Wednesday, July 08, 2009

catching up from the other side

I've finally had a chance to sit down and surf the net. From social networking sites I learn how negligent I've been ... dog deaths and lots and lots of climber deaths. I'm heart stricken for one of my climbing heroes, Majka, who once driving back from an ice climbing clinic informally interviewed me on being a lady single climber as I unwittingly answered and she smiled and nodded her head knowingly ... as my responses proved her hypotheses.

She wrote on how deaths of climbers are getting closer to her and I thought yes. I also think about the social commentary one of the proprietors of Rock and Snow in New Paltz said as he introduced one of the oldest climbing documentary films on climbing The Nose (how wild, drinking water out of bleacher jugs, and using pitons and eating utensil ... those were some hard men). He claimed corporate America was taking away the sense of community, that it sought to replace the sense of community with happy hours and family picnics, and long hours at the office fueled by a guilty nagging sense one could not survive if one did not bill 80 hours a week.
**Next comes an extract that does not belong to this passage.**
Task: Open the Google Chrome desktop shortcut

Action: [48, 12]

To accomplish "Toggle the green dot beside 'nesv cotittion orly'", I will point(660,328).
I partly believe him. Climbing has given me a sense of community back. I think about the friends I've made from Alaska to Texas to South Africa to Jordan. How far that community spans. But having a community also means more people closer to your heart. When we indulge in the ultimate litmus of life's tests on the rock or in the mountains, exuberant in the feeling of having everything move in synch... muscle sinew mind soul ..., it's just as memorable and fleeting as the deepest meditation or daydream. So when we've lost our friends ... its perhaps a reminder of how much richer we've made our lives by being close to them. And the loss of any partner in the passions of same soul of a community ... is probably in equal and measurable parts painful. Although I will caveat, I have not lost a friend who was a climbing partner but I have lost many classmates and former social acquaintances from boating to car accidents, to disease ... but by the time they passed away, we were no longer held by the same bonds of community, and I can't say I felt stricken with grief for them.